Sick Double Standard


OK, with the Redskins offseason being slow as molasses it has now become obvious to me that if I don’t turn this into an all sports blog for a while I will be posting once a month and the two people who still read this blog will quit.  So some stuff from around the NFL today:

The Steelers released Cedrick Wilson today because he hit his girlfriend. I was all ready to applaud that until I read further into the article and discovered that this is second Steeler in a month to be arrested for hitting a woman. Lineback James Harrison was also arrested for hitting his girlfriend two weeks ago but remains with the team.

Why was Wilson released and Harrison not?  According to the ESPN article, team spokesman Dave Lockett said the Steelers viewed Harrison’s situation differently than Wilson’s, but would not say why.

Let’s look at the details of each situation:

Wilson apparently went into a restaurant and found his girlfriend in a bar and pulled her off the bar stool and then hit her. One can only guess why, but I suspect he expected her to be somewhere else.

Harrison was arguing with his girlfriend late at night when she felt threatened enough to lock herself in a bedroom and dial 911 on her cell phone.  Harrison then allegedly BROKE DOWN THE DOOR, broke the cell phone in half, and then hit his girlfriend.  For what it is worth, Harrison did publically apologize the next day.

Which sounds worse?  They are both terrible acts, but doesn’t knocking down a locked door sound more violent?  Even if you want to say it isn’t, neither is excusable. If one warrants release, than certainly the other one does. 

Why the difference?  Because Wilson is a backup and Harrison is a starter who was named team MVP by his teammates this past season.

So when team owner Dan Rooney says, “The Steelers do not condone violence of any kind, especially against women” what he really says is “we don’t condone violence unless you lead the team in tackles.”

I’m not naive.  This kind of double standard has gone on forever.  Bill Parcells is famous for cutting players for cocaine use while Lawrence Taylor single handedly kept several Colombian cartels in the black.  But whether it has gone on forever or not, it has to stop.  If Roger Goodell and Dan Rooney and whoever, want to make a stand, then make it.  Do it, but do it no matter who commits the crime.  If you want to avoid the inconvenience of having your best players caught commiting crimes, fine.  I don’t care. 

Really, I don’t think the NFL has any obligation to provide us a league full of boy scouts.  I really don’t.  If the best football in the world was played in the exercise yard of the Pete Townsend Memorial Prison for Pedophiles, that would be the league I’d watch. If it is played at the Boy Scout Jamboryee, that’s what I’ll watch. Whatever.

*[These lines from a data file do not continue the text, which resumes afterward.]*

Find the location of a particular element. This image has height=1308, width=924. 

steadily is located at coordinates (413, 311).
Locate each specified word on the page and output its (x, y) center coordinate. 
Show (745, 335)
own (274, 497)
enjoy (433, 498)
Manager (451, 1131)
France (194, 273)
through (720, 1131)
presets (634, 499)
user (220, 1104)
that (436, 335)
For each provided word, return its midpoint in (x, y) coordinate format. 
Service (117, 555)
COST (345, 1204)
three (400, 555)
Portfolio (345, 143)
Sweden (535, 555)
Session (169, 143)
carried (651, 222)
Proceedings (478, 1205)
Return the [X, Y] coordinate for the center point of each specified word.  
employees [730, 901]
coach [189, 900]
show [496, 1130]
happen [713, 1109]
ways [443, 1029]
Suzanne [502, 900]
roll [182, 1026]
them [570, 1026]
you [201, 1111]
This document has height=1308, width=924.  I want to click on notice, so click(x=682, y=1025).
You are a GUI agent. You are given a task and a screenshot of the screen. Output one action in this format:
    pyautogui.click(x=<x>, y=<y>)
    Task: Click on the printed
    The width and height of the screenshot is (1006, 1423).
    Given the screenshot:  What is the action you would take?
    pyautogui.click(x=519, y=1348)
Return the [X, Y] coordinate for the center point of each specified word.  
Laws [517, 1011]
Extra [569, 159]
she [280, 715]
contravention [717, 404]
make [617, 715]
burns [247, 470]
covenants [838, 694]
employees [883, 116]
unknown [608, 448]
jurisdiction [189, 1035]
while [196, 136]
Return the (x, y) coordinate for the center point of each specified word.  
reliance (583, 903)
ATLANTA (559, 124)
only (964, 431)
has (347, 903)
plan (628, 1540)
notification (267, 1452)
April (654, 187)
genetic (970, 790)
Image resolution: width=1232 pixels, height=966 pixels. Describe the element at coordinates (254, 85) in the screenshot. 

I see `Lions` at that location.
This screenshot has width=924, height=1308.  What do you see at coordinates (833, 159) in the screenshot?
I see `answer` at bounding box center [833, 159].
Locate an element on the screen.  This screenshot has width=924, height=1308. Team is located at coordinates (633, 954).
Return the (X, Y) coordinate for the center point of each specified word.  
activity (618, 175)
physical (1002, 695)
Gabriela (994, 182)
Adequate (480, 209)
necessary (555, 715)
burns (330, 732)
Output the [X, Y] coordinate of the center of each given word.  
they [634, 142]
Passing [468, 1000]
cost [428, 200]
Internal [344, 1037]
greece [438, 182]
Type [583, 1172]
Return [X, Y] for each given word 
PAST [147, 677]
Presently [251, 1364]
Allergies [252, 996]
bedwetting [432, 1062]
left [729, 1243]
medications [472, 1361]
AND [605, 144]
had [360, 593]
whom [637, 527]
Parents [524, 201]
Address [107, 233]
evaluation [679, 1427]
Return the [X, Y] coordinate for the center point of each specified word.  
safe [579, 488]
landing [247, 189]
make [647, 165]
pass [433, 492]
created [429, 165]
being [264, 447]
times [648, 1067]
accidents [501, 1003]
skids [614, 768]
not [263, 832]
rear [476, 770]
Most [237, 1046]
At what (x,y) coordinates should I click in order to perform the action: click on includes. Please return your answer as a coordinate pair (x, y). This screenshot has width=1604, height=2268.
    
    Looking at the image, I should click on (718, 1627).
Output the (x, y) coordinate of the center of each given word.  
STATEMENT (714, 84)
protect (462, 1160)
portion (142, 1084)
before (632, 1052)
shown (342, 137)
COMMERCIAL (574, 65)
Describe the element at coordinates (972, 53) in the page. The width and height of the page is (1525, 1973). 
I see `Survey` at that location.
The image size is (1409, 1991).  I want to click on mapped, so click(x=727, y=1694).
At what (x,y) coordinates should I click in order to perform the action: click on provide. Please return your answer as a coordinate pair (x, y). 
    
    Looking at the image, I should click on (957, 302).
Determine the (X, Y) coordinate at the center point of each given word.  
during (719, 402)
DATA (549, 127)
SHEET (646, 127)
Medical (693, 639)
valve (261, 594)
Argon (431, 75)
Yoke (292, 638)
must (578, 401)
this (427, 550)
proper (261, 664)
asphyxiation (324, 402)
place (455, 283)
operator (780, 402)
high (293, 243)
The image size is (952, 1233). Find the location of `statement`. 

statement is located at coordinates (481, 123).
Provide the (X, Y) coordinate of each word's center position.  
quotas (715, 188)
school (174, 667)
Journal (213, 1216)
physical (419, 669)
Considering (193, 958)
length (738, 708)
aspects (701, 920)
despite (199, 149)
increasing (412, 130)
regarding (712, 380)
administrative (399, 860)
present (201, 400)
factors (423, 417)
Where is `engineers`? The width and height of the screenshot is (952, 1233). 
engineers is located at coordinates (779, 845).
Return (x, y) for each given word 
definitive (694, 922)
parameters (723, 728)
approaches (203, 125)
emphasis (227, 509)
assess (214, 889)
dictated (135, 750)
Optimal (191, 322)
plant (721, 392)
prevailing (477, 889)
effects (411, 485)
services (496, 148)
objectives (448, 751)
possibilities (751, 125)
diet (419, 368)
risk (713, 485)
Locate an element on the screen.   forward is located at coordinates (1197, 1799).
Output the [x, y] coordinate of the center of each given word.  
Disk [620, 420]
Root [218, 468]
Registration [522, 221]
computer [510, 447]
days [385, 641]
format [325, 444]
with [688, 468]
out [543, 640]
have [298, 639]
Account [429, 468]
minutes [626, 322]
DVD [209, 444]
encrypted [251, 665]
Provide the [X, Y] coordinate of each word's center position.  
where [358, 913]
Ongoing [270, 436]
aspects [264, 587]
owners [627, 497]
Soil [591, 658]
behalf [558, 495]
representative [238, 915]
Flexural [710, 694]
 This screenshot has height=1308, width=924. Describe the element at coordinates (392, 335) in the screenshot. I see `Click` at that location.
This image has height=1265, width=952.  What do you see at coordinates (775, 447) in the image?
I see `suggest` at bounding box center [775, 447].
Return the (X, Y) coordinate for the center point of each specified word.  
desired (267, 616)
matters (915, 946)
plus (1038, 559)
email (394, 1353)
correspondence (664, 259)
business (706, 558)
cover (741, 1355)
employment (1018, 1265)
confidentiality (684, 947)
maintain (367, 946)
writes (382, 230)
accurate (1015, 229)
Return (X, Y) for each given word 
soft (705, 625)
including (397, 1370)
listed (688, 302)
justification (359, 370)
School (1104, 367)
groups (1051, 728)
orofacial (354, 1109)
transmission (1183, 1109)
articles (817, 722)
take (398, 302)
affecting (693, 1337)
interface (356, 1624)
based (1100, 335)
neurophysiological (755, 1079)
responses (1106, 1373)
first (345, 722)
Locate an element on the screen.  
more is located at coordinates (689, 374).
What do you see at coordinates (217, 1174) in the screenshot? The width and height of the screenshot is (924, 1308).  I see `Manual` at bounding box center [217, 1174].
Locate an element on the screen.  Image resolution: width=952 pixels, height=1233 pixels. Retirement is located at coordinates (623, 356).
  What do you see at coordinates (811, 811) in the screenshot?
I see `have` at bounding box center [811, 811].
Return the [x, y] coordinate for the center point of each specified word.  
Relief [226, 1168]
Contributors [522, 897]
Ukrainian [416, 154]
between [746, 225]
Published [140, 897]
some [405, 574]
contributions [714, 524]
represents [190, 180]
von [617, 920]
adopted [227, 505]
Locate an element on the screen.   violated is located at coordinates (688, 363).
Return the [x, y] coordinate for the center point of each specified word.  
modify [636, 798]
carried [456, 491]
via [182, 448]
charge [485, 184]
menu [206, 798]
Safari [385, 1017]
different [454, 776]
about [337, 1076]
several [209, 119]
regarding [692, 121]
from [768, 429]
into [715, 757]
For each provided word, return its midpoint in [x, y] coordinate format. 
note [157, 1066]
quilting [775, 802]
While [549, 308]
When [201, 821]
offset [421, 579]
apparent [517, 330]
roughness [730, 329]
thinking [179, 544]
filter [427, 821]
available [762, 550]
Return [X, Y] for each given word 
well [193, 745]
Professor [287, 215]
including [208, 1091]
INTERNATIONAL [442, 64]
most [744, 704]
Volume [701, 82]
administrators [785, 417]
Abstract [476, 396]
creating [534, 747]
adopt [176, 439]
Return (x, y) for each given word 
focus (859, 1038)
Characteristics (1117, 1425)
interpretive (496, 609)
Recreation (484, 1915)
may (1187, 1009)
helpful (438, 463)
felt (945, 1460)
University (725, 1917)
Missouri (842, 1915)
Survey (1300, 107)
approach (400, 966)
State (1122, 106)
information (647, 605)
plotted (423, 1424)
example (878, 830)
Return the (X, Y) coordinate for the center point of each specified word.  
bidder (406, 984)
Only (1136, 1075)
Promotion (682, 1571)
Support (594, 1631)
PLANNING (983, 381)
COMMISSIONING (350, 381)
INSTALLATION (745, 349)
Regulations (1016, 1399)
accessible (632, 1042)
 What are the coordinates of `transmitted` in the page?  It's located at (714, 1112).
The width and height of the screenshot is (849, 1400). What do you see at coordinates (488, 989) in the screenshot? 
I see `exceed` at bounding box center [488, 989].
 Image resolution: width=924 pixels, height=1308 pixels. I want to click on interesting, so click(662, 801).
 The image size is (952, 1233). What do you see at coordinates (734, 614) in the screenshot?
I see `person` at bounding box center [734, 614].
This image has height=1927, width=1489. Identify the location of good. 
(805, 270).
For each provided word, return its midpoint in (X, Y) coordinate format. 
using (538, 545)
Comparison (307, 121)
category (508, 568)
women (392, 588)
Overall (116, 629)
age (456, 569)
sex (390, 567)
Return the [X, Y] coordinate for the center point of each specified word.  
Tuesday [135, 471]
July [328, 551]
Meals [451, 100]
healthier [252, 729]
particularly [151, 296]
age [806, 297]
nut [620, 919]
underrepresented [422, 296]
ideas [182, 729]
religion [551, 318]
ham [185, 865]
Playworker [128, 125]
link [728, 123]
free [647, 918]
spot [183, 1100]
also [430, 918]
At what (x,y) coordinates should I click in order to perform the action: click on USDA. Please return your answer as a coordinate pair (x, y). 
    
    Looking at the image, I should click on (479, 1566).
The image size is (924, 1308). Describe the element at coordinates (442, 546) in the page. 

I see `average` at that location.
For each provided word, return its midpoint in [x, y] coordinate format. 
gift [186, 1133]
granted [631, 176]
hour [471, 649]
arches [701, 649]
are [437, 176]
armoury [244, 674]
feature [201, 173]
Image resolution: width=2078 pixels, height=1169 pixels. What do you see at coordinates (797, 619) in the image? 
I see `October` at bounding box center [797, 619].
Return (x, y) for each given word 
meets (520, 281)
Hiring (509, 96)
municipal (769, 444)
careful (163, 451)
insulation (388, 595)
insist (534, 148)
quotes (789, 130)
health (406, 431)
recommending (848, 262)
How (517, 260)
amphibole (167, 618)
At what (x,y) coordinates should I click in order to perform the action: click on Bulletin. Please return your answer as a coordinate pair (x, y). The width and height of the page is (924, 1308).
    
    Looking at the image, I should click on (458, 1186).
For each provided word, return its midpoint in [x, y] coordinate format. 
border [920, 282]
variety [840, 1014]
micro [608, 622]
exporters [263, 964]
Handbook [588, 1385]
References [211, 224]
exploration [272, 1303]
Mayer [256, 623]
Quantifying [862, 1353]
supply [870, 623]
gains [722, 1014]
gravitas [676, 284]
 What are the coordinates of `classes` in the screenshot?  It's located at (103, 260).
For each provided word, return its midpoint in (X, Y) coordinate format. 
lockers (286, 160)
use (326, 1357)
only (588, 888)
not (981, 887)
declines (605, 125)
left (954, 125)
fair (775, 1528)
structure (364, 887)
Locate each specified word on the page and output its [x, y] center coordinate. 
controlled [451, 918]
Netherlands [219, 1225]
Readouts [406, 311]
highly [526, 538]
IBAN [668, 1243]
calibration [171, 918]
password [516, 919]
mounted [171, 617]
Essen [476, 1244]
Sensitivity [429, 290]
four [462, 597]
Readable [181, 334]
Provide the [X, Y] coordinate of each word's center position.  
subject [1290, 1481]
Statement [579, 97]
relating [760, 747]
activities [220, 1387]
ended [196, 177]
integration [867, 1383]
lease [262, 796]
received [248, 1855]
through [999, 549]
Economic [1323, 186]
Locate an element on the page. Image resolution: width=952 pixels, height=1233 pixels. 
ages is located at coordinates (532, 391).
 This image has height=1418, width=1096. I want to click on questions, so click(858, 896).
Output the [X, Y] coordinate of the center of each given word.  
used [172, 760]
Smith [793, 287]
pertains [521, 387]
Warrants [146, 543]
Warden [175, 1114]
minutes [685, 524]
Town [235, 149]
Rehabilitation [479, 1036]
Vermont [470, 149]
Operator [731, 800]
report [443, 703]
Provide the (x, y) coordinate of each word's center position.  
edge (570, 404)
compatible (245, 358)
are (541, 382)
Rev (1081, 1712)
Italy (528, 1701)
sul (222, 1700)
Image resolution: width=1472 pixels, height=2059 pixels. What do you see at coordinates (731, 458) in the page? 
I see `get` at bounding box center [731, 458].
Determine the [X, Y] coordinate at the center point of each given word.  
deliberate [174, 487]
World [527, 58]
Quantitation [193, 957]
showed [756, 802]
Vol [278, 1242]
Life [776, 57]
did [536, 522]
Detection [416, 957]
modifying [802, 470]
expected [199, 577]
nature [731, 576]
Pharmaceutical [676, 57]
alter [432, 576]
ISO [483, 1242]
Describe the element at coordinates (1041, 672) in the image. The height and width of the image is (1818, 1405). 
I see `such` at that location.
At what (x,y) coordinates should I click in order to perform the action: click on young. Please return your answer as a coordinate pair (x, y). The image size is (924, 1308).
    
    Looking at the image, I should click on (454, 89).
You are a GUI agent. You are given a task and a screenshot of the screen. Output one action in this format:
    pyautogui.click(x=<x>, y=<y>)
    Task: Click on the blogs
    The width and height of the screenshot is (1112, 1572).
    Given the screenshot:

But stop insulting my intelligence by telling me you care about violence toward women while you have someone who broke into a room to terrorize his girlfriend and then hit her. You only hurt the effort of the real heros on the front lines trying to stop it every day.

-DW

Tags: Domestic Violence Pittsburgh Steelers

  • Redskins Guy

    To be fair, I think Rooney’s subtext was more along the lines of "We don’t condone violence at all, but we’re willing to look the other way if you’re good enough." Refusing to punish or fire him is not condoning an action. It’s just not condemning it either.

  • Redskins Guy

    By the way I think this is a good idea. Even if nothing is happening directly to the Redskins, it’s nice to have a forum to discuss all NFL issues from the perspective of a Redskins fan. So keep it up I say!

  • Redskins Guy

    On a separate issue as I apparently talk to myself, I see we re-signed our punter Frost.  Apparently he wanted to test free-agency.  Why is it so hard to get an average punter? Why is someone like Frost even thinking he could get more money somewhere else? Am I the only one who cringes every time he touches the ball? I just remember punt after punt that netted us like ten yards.